Bury Me(73)



After a few minutes of deep concentration, Mavra finally sighs in annoyance and shakes her head. “I have no clue what that is, and I’ve never heard of it before.”

I pat the top of her hand in sympathy. “Don’t feel too bad. I’m sure we could count on one hand how many people in the world know what that word means.”

Sitting in the same spot for so long made my bones and joints ache, so I shift my body into a more comfortable position, turning to face Mavra and leaning my shoulder against the back of the couch.

“Did you know I still have a box in the attic with a few of Tanner and Ravenna’s personal items?” I ask her.

“You might have mentioned it one time. I think I needed a photo of my grandmother for a school project when I was little and you took me up there to get it,” Mavra remembers.

“I don’t even know why I kept some of the things I did. I probably just grabbed random items to pack away and trashed the rest of them,” I muse. “I never realized at the time that the things I packed away would come in handy many years down the line when so many new and incredible advancements in science would be invented.”

Mavra hangs on my every word and I make sure to draw it out so I can receive as much satisfaction out of this that I can. I’m sixty-eight years old and I take my thrills where I can at this point, even at the expense of my daughter’s temper.

“Even though DNA testing has been around since sometime between the late 70’s to mid 80’s, it wasn’t something you could easily request unless you were with law enforcement,” I explain. “Somewhere around 2008 this nifty little test was invented where you could send hair samples to a lab for DNA results. Would you like to know the items I just so happened to still have packed away in a box in the attic in 2008?”

Mavra keeps her mouth tightly closed, even though I’m sure she already knows the answer, allowing me my moment.

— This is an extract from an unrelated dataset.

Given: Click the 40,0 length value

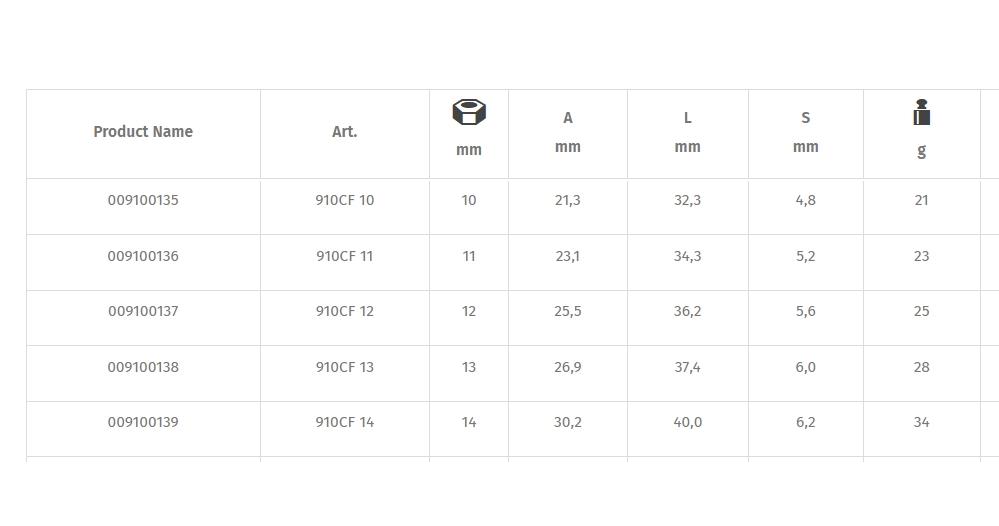Looking at the screenshot, I should (x=687, y=422).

“Ravenna’s pale pink hairbrush and Tanner’s dark brown one,” I finish with a smile.

Mavra’s mouth opens and closes like a fish gasping for air. “Okay, but what does that have to do with supercala…whatever that word was you said and why would you need another DNA test when you already got the blood test results that Tobias was yours and Ravenna’s father?”

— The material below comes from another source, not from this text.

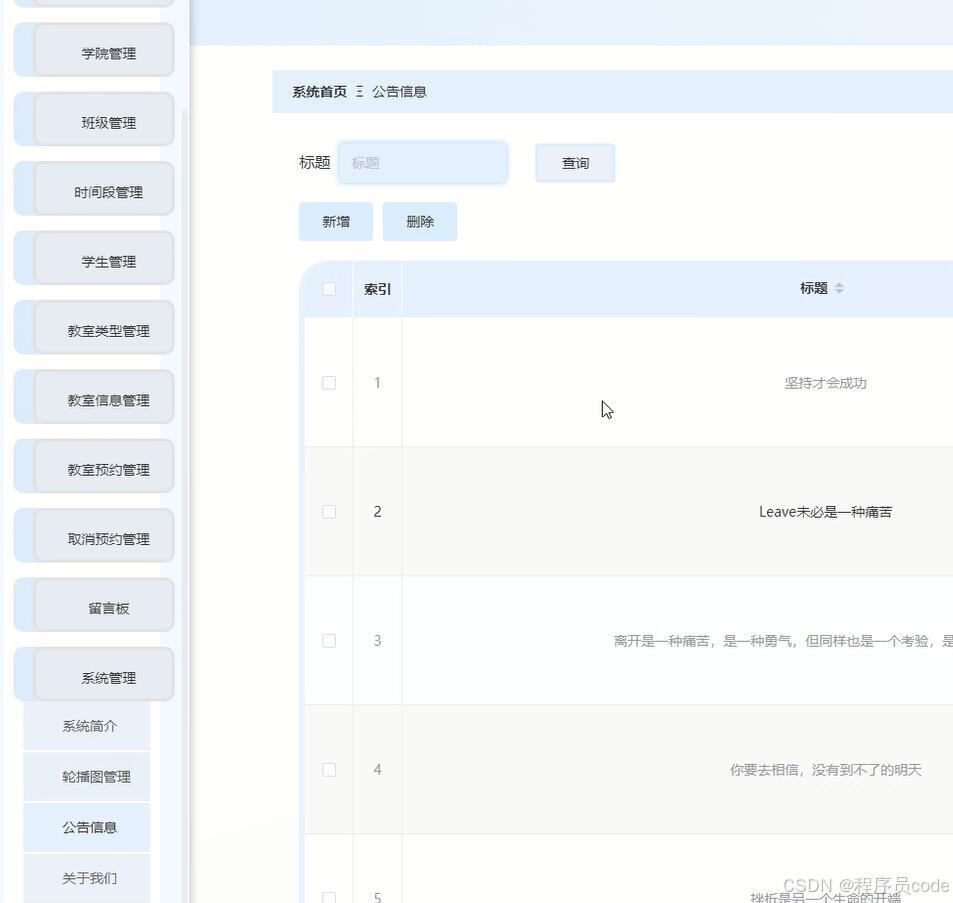Click inside the 标题 search input
This screenshot has width=953, height=903.
[422, 162]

Pulling my hands out of hers, I fold them together in my lap.

“Superfecundation is the fertilization of two eggs from two different sperm donors. There haven’t been too many documented cases and the ones that were made public always resulted in fraternal twins, not identical twins.”

I pause and wait for it to fall into place.

“Do you get it now? Does it all make sense?” I whisper, repeating the same questions I asked when I finished telling the girls my story.

“Oh my God,” Mavra mutters. “OH MY GOD!”

Her voice grows louder and I can’t help but laugh.

“I just…OH MY GOD!” she yells again.

Raising my eyebrow, I let her be the one to finish it. I’ve had enough fun for the day.

“Tobias was your father and Tanner was Ravenna’s,” Mavra says, shaking her head back and forth in awe. “You probably really were fraternal twins, but since Tanner and Tobias looked exactly alike, even with the two-year age difference, you were born identical, with the exception of your birthmark.”

I watch as Mavra drops her head to the back of the couch and stares up at the ceiling.

“I think my mind is officially blown,” she mutters.

I laugh, shifting my body away from her and rest my head on the back of the couch, just like my daughter.

“You know, you lied about one thing,” she says, still staring up at the ceiling.

Turning my head, I study her profile in confusion. She quickly does the same and now it’s her turn to smile.

“Your name is Tatiana Duskin, and you STILL live in a prison,” she says, her smile growing wider until she bursts out laughing.

Proving her point, the doorbell downstairs chooses that moment to chime.

Mavra pushes herself up from the couch with a sigh, holding her hand out to help me up.

“I can’t believe you’re still giving tours of this place,” she says as we walk out of the living room in the family quarters of Gallow’s Hill and down the stairs.

“Where else was I going to go after my family was gone?” I ask, taking my time down the stairs so I don’t fall. “Besides, I was able to recite the history of this place backward and forward by the time I was ten. It was a fun little exercise Dr. Thomas made me do in between shock therapy sessions.”